=== Available records ===

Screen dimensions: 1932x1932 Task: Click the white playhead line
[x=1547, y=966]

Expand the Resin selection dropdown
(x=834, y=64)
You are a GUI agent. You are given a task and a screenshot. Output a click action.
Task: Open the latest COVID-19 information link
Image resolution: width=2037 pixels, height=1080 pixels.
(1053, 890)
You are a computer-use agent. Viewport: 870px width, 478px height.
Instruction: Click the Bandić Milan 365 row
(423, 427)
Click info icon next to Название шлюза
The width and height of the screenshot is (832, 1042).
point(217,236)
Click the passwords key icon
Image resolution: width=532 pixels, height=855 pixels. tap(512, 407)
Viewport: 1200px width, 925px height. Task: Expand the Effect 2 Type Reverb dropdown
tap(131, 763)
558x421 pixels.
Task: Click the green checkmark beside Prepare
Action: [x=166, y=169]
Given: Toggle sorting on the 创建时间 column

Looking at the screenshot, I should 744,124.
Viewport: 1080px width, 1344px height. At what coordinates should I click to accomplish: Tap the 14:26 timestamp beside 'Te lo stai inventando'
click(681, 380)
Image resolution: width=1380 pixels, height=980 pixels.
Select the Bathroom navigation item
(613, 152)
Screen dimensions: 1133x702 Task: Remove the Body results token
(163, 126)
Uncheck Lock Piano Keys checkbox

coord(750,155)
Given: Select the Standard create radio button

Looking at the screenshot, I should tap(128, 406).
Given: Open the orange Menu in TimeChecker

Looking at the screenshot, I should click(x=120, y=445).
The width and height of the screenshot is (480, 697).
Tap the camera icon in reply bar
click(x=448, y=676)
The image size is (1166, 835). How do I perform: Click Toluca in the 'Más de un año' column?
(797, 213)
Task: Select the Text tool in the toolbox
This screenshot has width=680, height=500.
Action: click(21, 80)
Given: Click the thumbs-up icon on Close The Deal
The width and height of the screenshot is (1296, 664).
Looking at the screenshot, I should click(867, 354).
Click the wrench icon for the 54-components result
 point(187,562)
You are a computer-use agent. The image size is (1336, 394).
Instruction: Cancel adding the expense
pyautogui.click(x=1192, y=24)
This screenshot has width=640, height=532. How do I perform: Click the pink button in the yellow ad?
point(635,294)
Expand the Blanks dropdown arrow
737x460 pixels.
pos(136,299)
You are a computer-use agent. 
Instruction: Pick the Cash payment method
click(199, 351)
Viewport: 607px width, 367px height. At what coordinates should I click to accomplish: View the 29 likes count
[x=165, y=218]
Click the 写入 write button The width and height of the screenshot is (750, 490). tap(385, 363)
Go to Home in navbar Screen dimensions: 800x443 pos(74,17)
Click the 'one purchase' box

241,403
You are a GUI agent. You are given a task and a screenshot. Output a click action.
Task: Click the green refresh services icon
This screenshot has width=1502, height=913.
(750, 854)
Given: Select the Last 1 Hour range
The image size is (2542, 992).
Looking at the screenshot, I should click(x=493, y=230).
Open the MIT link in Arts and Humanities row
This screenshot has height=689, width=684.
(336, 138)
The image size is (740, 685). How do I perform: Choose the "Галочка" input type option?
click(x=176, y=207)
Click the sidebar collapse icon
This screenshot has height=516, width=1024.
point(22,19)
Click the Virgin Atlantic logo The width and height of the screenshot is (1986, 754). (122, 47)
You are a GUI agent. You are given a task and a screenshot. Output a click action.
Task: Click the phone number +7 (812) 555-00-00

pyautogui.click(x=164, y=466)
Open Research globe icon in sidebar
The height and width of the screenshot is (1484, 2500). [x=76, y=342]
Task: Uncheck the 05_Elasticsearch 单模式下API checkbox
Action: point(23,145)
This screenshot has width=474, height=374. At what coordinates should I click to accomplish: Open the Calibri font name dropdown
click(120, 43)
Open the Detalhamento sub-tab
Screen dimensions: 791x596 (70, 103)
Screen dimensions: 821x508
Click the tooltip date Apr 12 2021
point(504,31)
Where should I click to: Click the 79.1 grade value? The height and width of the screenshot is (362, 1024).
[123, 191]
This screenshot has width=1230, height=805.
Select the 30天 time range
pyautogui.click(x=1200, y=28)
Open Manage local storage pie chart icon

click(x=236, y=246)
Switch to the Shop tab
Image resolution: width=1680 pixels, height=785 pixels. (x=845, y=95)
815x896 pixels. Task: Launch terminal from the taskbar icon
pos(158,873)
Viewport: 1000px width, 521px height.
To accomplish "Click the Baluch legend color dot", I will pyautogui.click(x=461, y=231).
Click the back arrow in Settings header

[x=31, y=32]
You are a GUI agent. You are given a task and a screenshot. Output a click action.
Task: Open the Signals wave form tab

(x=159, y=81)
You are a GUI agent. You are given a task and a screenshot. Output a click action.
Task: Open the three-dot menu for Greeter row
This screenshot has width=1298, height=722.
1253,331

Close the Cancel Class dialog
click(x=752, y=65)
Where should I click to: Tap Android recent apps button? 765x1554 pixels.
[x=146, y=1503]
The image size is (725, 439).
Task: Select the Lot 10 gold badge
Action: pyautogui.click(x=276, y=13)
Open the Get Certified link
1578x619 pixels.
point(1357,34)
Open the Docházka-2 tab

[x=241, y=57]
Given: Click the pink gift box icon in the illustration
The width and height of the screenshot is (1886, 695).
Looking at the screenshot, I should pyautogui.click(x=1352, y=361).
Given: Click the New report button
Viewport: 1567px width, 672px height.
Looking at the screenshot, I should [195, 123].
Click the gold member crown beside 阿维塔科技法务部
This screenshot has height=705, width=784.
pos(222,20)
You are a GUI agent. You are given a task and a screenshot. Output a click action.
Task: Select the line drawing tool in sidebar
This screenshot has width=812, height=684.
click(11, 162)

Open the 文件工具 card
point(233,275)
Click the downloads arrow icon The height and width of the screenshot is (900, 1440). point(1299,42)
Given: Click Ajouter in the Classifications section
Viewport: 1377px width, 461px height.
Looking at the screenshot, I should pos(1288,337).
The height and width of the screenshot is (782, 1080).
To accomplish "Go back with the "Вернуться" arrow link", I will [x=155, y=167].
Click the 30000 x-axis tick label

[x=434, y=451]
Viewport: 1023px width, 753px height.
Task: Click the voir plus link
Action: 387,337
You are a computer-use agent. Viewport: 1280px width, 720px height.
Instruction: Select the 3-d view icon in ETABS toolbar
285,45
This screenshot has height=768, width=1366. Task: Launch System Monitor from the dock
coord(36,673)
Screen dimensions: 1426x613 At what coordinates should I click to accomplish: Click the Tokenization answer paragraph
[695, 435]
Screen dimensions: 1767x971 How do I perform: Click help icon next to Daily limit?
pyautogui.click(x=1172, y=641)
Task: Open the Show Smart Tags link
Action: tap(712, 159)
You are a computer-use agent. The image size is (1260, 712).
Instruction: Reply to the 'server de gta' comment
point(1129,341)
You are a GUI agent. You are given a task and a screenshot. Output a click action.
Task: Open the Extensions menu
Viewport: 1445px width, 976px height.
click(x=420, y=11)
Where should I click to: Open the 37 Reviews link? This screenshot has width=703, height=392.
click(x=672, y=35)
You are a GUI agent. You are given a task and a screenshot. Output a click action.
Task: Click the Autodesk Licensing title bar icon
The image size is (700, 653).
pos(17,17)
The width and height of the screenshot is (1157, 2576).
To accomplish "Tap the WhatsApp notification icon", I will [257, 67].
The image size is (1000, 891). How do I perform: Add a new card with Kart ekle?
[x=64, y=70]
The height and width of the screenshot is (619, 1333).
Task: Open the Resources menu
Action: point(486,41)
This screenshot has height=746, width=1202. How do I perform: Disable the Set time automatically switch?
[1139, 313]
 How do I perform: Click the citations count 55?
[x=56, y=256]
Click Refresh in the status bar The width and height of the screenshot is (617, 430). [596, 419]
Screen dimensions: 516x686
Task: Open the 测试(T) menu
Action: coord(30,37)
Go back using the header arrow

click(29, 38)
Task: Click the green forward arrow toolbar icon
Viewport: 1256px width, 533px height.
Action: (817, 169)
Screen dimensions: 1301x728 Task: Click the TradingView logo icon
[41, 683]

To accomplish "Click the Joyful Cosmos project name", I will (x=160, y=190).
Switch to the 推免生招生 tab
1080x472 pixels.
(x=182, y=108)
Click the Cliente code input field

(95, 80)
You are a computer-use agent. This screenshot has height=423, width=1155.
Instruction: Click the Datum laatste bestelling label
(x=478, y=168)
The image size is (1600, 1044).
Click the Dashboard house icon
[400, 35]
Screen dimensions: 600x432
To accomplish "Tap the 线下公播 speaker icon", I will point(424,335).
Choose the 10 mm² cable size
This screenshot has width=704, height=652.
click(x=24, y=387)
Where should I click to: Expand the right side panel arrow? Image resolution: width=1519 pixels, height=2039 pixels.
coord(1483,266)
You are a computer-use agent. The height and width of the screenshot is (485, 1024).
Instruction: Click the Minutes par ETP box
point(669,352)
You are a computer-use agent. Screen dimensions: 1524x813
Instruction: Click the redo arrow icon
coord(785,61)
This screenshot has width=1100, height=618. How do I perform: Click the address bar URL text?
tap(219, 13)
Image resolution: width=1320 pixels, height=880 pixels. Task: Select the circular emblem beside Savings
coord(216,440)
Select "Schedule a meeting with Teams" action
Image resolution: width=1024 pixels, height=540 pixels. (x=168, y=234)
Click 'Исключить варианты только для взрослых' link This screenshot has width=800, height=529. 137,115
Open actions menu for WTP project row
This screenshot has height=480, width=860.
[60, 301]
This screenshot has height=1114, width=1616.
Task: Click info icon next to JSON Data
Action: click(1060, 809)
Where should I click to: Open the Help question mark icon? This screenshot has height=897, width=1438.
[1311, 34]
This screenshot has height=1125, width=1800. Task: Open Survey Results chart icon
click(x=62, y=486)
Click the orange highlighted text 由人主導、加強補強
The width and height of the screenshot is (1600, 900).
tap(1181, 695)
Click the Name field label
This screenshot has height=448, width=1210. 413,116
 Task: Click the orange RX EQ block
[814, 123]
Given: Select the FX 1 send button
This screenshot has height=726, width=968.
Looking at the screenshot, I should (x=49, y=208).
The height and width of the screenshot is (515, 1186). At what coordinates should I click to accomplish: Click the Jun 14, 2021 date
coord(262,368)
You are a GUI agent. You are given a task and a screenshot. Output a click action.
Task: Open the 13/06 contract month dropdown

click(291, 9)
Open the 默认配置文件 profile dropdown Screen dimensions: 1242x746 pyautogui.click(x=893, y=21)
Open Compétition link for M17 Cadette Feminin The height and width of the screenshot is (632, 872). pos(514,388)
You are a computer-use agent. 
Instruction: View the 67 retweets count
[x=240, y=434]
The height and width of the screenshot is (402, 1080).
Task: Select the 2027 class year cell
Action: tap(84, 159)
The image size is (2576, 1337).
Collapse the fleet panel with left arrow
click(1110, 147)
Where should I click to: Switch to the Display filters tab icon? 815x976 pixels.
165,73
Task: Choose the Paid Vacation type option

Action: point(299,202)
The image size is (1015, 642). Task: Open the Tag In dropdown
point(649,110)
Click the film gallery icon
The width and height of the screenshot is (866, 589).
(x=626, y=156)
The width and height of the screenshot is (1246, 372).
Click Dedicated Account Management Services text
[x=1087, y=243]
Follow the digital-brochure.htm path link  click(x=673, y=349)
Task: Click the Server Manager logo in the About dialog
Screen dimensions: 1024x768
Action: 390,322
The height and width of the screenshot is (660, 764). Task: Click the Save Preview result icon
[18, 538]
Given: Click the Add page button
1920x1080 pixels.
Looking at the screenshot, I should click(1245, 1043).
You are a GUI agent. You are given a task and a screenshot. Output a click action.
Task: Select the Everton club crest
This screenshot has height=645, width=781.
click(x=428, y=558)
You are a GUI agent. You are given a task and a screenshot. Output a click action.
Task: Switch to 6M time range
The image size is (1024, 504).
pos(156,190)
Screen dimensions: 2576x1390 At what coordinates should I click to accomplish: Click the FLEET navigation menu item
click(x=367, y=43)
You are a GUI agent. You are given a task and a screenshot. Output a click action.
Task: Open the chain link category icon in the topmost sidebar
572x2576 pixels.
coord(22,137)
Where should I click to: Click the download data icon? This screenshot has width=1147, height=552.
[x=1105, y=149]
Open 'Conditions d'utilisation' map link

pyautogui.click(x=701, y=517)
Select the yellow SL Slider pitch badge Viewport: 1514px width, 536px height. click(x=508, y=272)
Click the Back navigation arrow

===

Transcribe the opening lines of the listing exactly, please. Stop after the line that contains "Task: Open the latest".

### Response box
Screen dimensions: 1932x1932 Task: Click the white playhead line
[x=1547, y=966]

Expand the Resin selection dropdown
(x=834, y=64)
You are a GUI agent. You are given a task and a screenshot. Output a click action.
Task: Open the latest COVID-19 information link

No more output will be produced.